-------- Given data

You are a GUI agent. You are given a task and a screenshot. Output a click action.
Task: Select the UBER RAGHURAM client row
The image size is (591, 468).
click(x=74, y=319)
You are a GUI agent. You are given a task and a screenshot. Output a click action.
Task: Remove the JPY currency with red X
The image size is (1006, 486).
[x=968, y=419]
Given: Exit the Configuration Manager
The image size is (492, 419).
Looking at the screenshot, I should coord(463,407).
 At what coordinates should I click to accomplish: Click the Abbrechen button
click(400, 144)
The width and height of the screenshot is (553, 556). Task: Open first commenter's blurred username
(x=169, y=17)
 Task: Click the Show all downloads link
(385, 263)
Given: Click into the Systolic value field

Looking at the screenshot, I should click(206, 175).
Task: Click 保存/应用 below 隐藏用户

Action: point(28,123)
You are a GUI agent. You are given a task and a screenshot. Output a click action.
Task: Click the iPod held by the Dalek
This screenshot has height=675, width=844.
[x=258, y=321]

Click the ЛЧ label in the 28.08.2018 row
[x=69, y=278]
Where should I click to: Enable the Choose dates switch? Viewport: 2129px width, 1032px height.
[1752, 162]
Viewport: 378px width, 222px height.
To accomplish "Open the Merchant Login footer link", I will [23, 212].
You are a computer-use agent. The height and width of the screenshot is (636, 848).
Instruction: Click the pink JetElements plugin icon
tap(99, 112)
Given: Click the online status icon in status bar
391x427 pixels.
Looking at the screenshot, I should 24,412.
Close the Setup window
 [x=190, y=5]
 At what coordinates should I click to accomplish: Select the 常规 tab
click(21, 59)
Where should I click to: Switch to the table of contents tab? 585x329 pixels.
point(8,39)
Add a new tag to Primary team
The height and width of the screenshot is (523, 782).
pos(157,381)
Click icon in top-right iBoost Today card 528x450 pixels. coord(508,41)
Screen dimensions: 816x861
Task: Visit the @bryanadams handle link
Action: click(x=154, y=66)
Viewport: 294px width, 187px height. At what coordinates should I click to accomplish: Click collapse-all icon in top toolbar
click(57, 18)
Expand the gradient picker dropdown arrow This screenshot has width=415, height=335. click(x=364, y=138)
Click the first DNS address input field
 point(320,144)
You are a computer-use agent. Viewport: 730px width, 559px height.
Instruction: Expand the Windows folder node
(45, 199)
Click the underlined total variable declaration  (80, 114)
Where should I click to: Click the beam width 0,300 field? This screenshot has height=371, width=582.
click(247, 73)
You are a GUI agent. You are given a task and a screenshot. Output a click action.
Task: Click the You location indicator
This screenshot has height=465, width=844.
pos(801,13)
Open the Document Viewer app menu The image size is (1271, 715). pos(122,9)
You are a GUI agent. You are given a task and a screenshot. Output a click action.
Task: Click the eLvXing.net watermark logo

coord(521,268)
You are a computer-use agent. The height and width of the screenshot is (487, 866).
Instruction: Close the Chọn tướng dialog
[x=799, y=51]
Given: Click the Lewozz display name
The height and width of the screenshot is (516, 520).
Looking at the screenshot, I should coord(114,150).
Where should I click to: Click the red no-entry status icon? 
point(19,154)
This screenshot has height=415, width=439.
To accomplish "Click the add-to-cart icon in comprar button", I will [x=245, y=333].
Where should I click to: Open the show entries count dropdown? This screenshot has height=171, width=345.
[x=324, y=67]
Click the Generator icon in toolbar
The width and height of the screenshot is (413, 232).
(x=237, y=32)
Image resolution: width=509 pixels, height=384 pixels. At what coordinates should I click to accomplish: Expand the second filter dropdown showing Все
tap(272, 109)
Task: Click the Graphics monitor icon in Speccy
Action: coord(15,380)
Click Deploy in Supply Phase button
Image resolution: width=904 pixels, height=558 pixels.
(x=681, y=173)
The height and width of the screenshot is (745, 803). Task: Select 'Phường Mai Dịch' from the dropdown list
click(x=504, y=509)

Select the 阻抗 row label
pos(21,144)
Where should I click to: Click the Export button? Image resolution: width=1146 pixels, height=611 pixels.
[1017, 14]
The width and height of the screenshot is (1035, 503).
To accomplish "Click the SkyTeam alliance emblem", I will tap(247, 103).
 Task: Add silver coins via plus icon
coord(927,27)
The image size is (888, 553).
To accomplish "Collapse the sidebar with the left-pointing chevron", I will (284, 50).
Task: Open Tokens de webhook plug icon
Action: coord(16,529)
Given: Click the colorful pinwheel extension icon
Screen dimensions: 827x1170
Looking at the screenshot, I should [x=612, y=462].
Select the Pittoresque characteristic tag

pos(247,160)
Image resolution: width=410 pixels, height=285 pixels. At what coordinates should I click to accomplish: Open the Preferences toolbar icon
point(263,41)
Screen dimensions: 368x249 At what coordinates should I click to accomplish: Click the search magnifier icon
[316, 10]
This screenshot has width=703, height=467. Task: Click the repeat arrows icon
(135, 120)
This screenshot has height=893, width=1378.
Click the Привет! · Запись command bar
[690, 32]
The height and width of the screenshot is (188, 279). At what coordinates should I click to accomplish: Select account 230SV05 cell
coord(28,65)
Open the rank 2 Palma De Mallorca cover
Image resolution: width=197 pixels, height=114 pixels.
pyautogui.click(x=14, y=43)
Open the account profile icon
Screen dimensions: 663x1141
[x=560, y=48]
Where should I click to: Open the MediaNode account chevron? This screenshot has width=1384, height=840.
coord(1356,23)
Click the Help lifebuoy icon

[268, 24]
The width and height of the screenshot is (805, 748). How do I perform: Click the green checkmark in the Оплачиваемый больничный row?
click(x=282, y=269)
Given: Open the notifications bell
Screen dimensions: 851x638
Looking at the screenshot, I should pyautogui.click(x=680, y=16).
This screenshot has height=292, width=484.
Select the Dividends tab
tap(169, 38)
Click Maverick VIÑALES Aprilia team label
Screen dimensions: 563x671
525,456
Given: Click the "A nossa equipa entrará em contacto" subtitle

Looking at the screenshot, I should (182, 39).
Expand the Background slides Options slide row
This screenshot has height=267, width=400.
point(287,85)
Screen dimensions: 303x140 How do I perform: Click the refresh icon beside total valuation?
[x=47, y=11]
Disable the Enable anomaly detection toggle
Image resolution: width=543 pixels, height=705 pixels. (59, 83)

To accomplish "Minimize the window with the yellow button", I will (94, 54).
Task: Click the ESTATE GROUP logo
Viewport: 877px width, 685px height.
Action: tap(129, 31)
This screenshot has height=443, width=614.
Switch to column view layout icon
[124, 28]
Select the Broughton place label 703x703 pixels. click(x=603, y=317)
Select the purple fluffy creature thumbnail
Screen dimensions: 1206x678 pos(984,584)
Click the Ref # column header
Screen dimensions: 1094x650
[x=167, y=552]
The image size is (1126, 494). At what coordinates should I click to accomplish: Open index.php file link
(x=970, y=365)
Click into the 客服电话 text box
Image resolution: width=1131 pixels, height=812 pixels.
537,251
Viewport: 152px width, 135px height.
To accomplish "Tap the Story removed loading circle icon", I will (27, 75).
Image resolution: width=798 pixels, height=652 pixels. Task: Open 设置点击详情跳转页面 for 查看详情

----------------

# [Task instructions]
Please update the material above by replacing every "GUI agent" with "interface agent" and keeping everything else unchanged.

# [Task output]
You are a interface agent. You are given a task and a screenshot. Output a click action.
Task: Select the UBER RAGHURAM client row
The image size is (591, 468).
click(x=74, y=319)
You are a interface agent. You are given a task and a screenshot. Output a click action.
Task: Remove the JPY currency with red X
The image size is (1006, 486).
[x=968, y=419]
Given: Exit the Configuration Manager
The image size is (492, 419).
Looking at the screenshot, I should coord(463,407).
 At what coordinates should I click to accomplish: Click the Abbrechen button
click(400, 144)
The width and height of the screenshot is (553, 556). Task: Open first commenter's blurred username
(x=169, y=17)
 Task: Click the Show all downloads link
(385, 263)
Given: Click into the Systolic value field

Looking at the screenshot, I should click(206, 175).
Task: Click 保存/应用 below 隐藏用户

Action: point(28,123)
You are a interface agent. You are given a task and a screenshot. Output a click action.
Task: Click the iPod held by the Dalek
This screenshot has height=675, width=844.
[x=258, y=321]

Click the ЛЧ label in the 28.08.2018 row
[x=69, y=278]
Where should I click to: Enable the Choose dates switch? Viewport: 2129px width, 1032px height.
[1752, 162]
Viewport: 378px width, 222px height.
To accomplish "Open the Merchant Login footer link", I will [23, 212].
You are a computer-use agent. The height and width of the screenshot is (636, 848).
Instruction: Click the pink JetElements plugin icon
tap(99, 112)
Given: Click the online status icon in status bar
391x427 pixels.
Looking at the screenshot, I should 24,412.
Close the Setup window
 [x=190, y=5]
 At what coordinates should I click to accomplish: Select the 常规 tab
click(21, 59)
Where should I click to: Switch to the table of contents tab? 585x329 pixels.
point(8,39)
Add a new tag to Primary team
The height and width of the screenshot is (523, 782).
pos(157,381)
Click icon in top-right iBoost Today card 528x450 pixels. coord(508,41)
Screen dimensions: 816x861
Task: Visit the @bryanadams handle link
Action: click(x=154, y=66)
Viewport: 294px width, 187px height. At what coordinates should I click to accomplish: Click collapse-all icon in top toolbar
click(57, 18)
Expand the gradient picker dropdown arrow This screenshot has width=415, height=335. click(x=364, y=138)
Click the first DNS address input field
 point(320,144)
You are a computer-use agent. Viewport: 730px width, 559px height.
Instruction: Expand the Windows folder node
(45, 199)
Click the underlined total variable declaration  (80, 114)
Where should I click to: Click the beam width 0,300 field? This screenshot has height=371, width=582.
click(247, 73)
You are a interface agent. You are given a task and a screenshot. Output a click action.
Task: Click the You location indicator
This screenshot has height=465, width=844.
pos(801,13)
Open the Document Viewer app menu The image size is (1271, 715). pos(122,9)
You are a interface agent. You are given a task and a screenshot. Output a click action.
Task: Click the eLvXing.net watermark logo

coord(521,268)
You are a computer-use agent. The height and width of the screenshot is (487, 866).
Instruction: Close the Chọn tướng dialog
[x=799, y=51]
Given: Click the Lewozz display name
The height and width of the screenshot is (516, 520).
Looking at the screenshot, I should coord(114,150).
Where should I click to: Click the red no-entry status icon? 
point(19,154)
This screenshot has height=415, width=439.
To accomplish "Click the add-to-cart icon in comprar button", I will [x=245, y=333].
Where should I click to: Open the show entries count dropdown? This screenshot has height=171, width=345.
[x=324, y=67]
Click the Generator icon in toolbar
The width and height of the screenshot is (413, 232).
(x=237, y=32)
Image resolution: width=509 pixels, height=384 pixels. At what coordinates should I click to accomplish: Expand the second filter dropdown showing Все
tap(272, 109)
Task: Click the Graphics monitor icon in Speccy
Action: coord(15,380)
Click Deploy in Supply Phase button
Image resolution: width=904 pixels, height=558 pixels.
(x=681, y=173)
The height and width of the screenshot is (745, 803). Task: Select 'Phường Mai Dịch' from the dropdown list
click(x=504, y=509)

Select the 阻抗 row label
pos(21,144)
Where should I click to: Click the Export button? Image resolution: width=1146 pixels, height=611 pixels.
[1017, 14]
The width and height of the screenshot is (1035, 503).
To accomplish "Click the SkyTeam alliance emblem", I will tap(247, 103).
 Task: Add silver coins via plus icon
coord(927,27)
The image size is (888, 553).
To accomplish "Collapse the sidebar with the left-pointing chevron", I will (284, 50).
Task: Open Tokens de webhook plug icon
Action: coord(16,529)
Given: Click the colorful pinwheel extension icon
Screen dimensions: 827x1170
Looking at the screenshot, I should [x=612, y=462].
Select the Pittoresque characteristic tag

pos(247,160)
Image resolution: width=410 pixels, height=285 pixels. At what coordinates should I click to accomplish: Open the Preferences toolbar icon
point(263,41)
Screen dimensions: 368x249 At what coordinates should I click to accomplish: Click the search magnifier icon
[316, 10]
This screenshot has width=703, height=467. Task: Click the repeat arrows icon
(135, 120)
This screenshot has height=893, width=1378.
Click the Привет! · Запись command bar
[690, 32]
The height and width of the screenshot is (188, 279). At what coordinates should I click to accomplish: Select account 230SV05 cell
coord(28,65)
Open the rank 2 Palma De Mallorca cover
Image resolution: width=197 pixels, height=114 pixels.
pyautogui.click(x=14, y=43)
Open the account profile icon
Screen dimensions: 663x1141
[x=560, y=48]
Where should I click to: Open the MediaNode account chevron? This screenshot has width=1384, height=840.
coord(1356,23)
Click the Help lifebuoy icon

[268, 24]
The width and height of the screenshot is (805, 748). How do I perform: Click the green checkmark in the Оплачиваемый больничный row?
click(x=282, y=269)
Given: Open the notifications bell
Screen dimensions: 851x638
Looking at the screenshot, I should pyautogui.click(x=680, y=16).
This screenshot has height=292, width=484.
Select the Dividends tab
tap(169, 38)
Click Maverick VIÑALES Aprilia team label
Screen dimensions: 563x671
525,456
Given: Click the "A nossa equipa entrará em contacto" subtitle

Looking at the screenshot, I should (182, 39).
Expand the Background slides Options slide row
This screenshot has height=267, width=400.
point(287,85)
Screen dimensions: 303x140 How do I perform: Click the refresh icon beside total valuation?
[x=47, y=11]
Disable the Enable anomaly detection toggle
Image resolution: width=543 pixels, height=705 pixels. (59, 83)

To accomplish "Minimize the window with the yellow button", I will (94, 54).
Task: Click the ESTATE GROUP logo
Viewport: 877px width, 685px height.
Action: tap(129, 31)
This screenshot has height=443, width=614.
Switch to column view layout icon
[124, 28]
Select the Broughton place label 703x703 pixels. click(x=603, y=317)
Select the purple fluffy creature thumbnail
Screen dimensions: 1206x678 pos(984,584)
Click the Ref # column header
Screen dimensions: 1094x650
[x=167, y=552]
The image size is (1126, 494). At what coordinates should I click to accomplish: Open index.php file link
(x=970, y=365)
Click into the 客服电话 text box
Image resolution: width=1131 pixels, height=812 pixels.
537,251
Viewport: 152px width, 135px height.
To accomplish "Tap the Story removed loading circle icon", I will (27, 75).
Image resolution: width=798 pixels, height=652 pixels. Task: Open 设置点击详情跳转页面 for 查看详情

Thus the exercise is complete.